Later on we began to understand this phenomenon and use it to our advantage, which brings me to the last point of the paper, the "context of persuasion." We all live in a concrete world, in a world of metaphors and anecdotes, of strong feelings and personal relationships. Even evaluators live in that world. When I make decisions .for myself it is on the basis of this concrete world, not an abstract one. The kind of information a person can act on must be meaningful in terms of personal experience. And that means appeals to metaphors, anecdotes, and self-interests.
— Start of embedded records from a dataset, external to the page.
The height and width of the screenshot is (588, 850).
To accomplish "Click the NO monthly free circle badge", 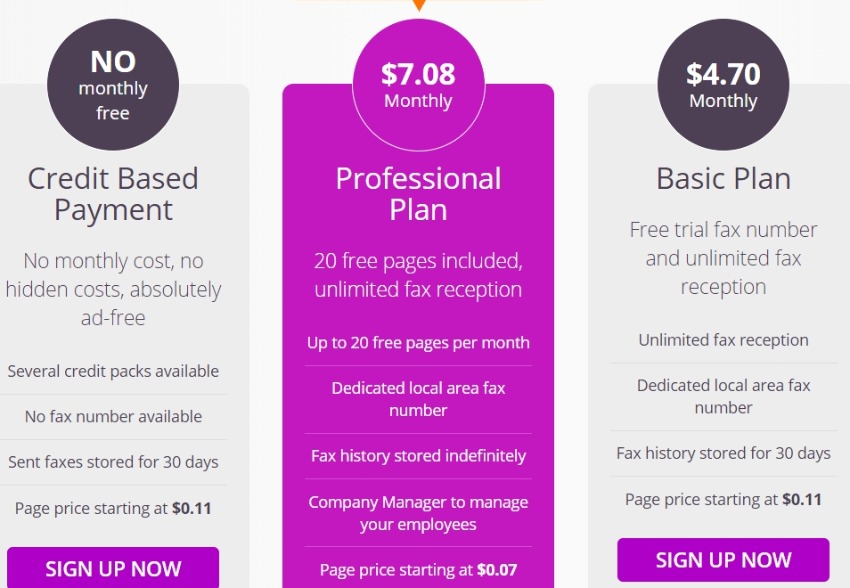I will click(x=113, y=85).
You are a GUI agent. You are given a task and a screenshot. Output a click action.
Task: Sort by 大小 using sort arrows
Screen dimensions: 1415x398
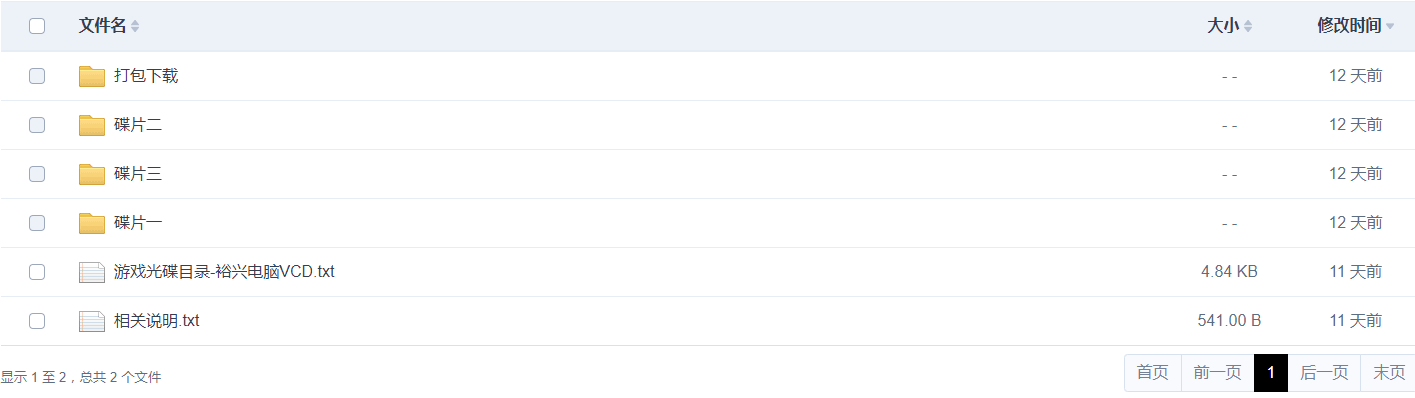click(x=1248, y=26)
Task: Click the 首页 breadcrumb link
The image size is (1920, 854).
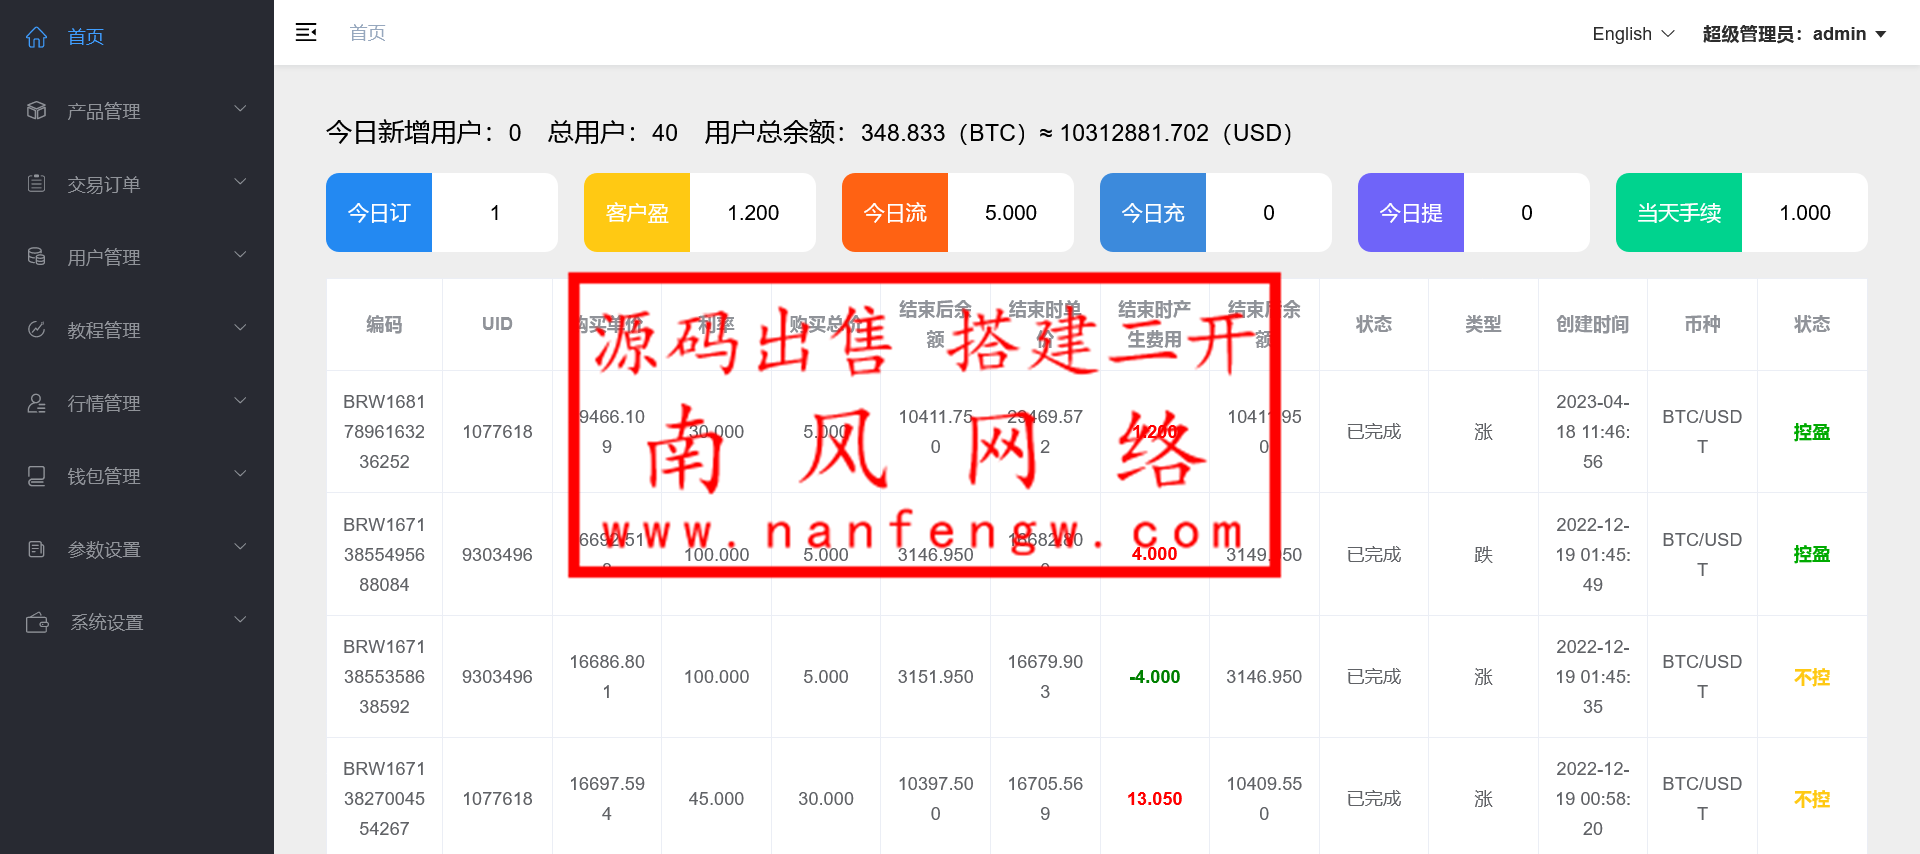Action: [x=367, y=33]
Evaluators are not very good at translating abstract data, like correlation coefficients, into concrete experience for their audience. The more formalized the operations in the "context of justification," the more difficult it is to make the findings meaningful in personal terms. In fact, the very methods that increase our generalizing powers lead us away from concrete meanings into abstract relationships. There is a natural antipathy between personal meaning, which leads us to action, and abstract data. Communicating scientific findings is not a matter of understanding research terminology; it is a matter of translating the findings to fit the audience's personal experience. Every person has a vocabulary of action within his mind; only when evaluation data roughly correspond to his internal vocabulary, does he respond to them.
Political lobbyists have been most effective in understanding and using the vocabulary of legislators. As one state legislator told me, "Man, I don't need another report. I've got sixty of those in my office. Don't tell me about statistics and all that stuff. I believe you. Tell me what you found out." In this case, personal credibility was his guide to action. On another level, the Silberman report is a good example of persuasive writing. In 525 pages there are only two lines explaining how data were collected. Though Silberman does refer to research studies, the bulk of the report is composed of anecdotes. And it is persuasive. Ordinarily evaluators greatly neglect the "context of persuasion."
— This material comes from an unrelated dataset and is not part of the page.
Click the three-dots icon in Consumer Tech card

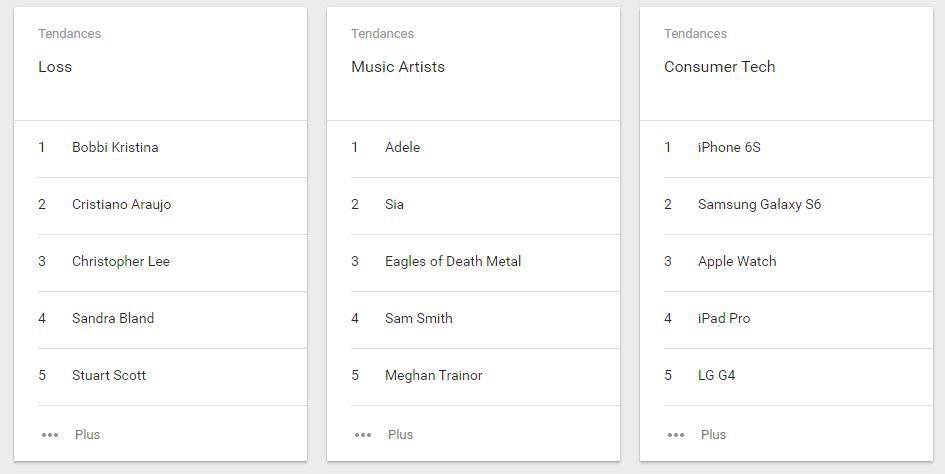(x=676, y=435)
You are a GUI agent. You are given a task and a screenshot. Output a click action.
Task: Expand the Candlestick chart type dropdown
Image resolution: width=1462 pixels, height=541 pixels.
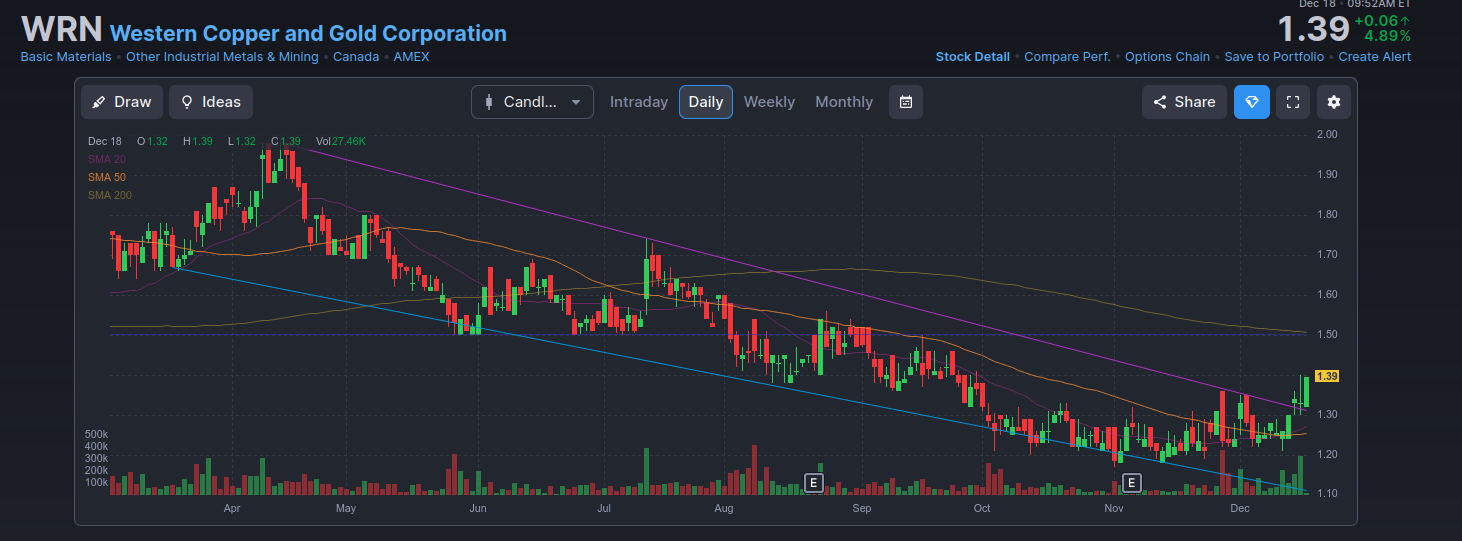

However, it seems to me that the producers of the data must assume some burden in seeing their information is properly understood. Simply wrapping the baby up warmly and leaving him on the doorstep at midnight does not absolve one of responsibility.
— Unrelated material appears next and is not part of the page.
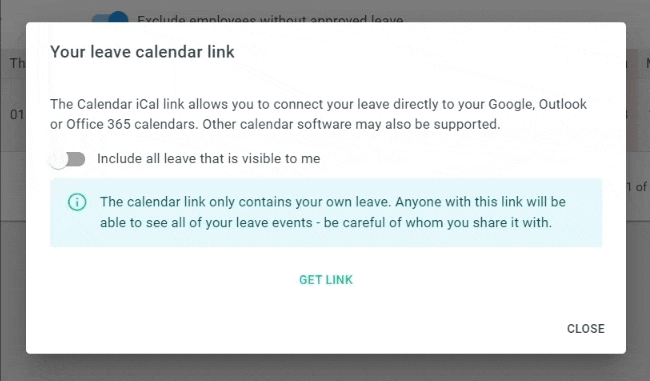Click the 'Office 365 calendars' text in the dialog

tap(132, 124)
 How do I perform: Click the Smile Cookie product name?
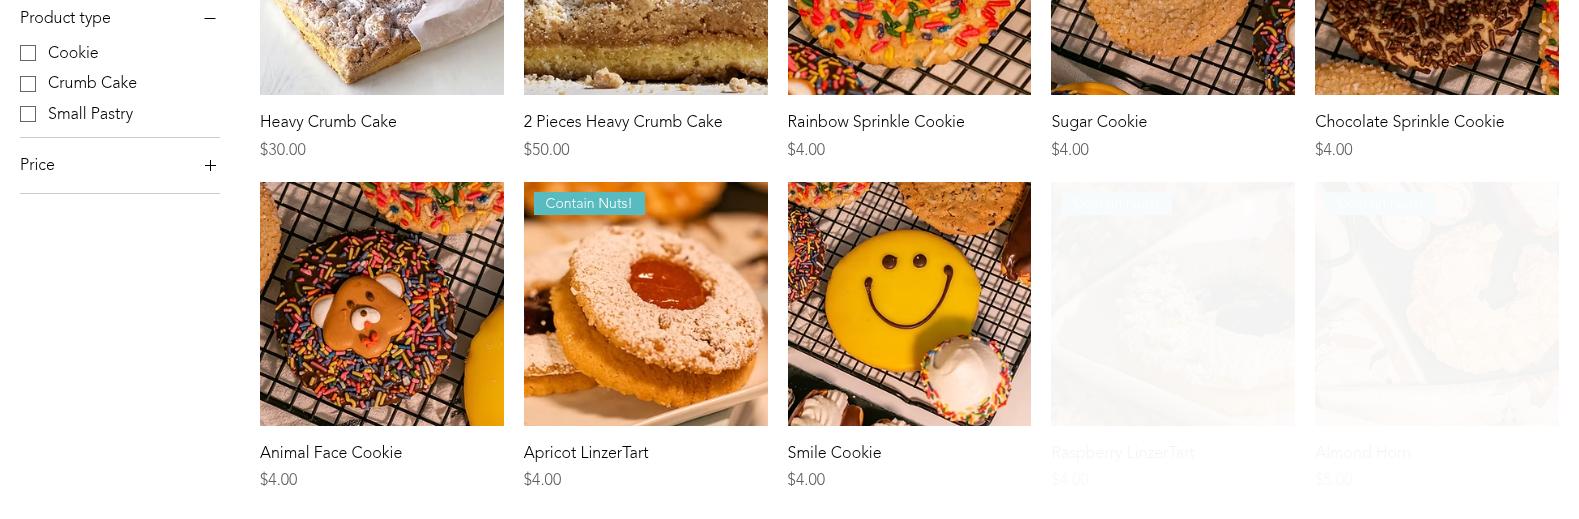pos(834,453)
So there it isa thumbnail sketch of the problems of trying to determine the social worth of educational programs: valuation, justification, persuasion; values, thought, action; morality, knowledge, power. New problems for education perhaps, but perennial problems for society.
1 Karl Mannheim. Ideology and Utopia. New York: Harcourt, Brace and World, 1936.
2 Robert E. Stake, "The Countenance of Educational Evaluation," Teachers College Record, Vol. 68,1967, pp. 523-540.
3 Charles E. Silberman. Crisis in the Classroom. New York: Random House, 1970.
4 Daily Mini, December 10,1970.
5 Israel Scheffler. Science and Subjectivity. Indianapolis, Indiana: Bobbs-Merrill Co., 1967.
6 Michael Scriven, "The Methodology of Evaluation," AERA Monograph Series of Curriculum Evaluation, November 1,1967.
7 Gunnar Myrdal. Objectivity in Social Research. New York: Random House, 1969.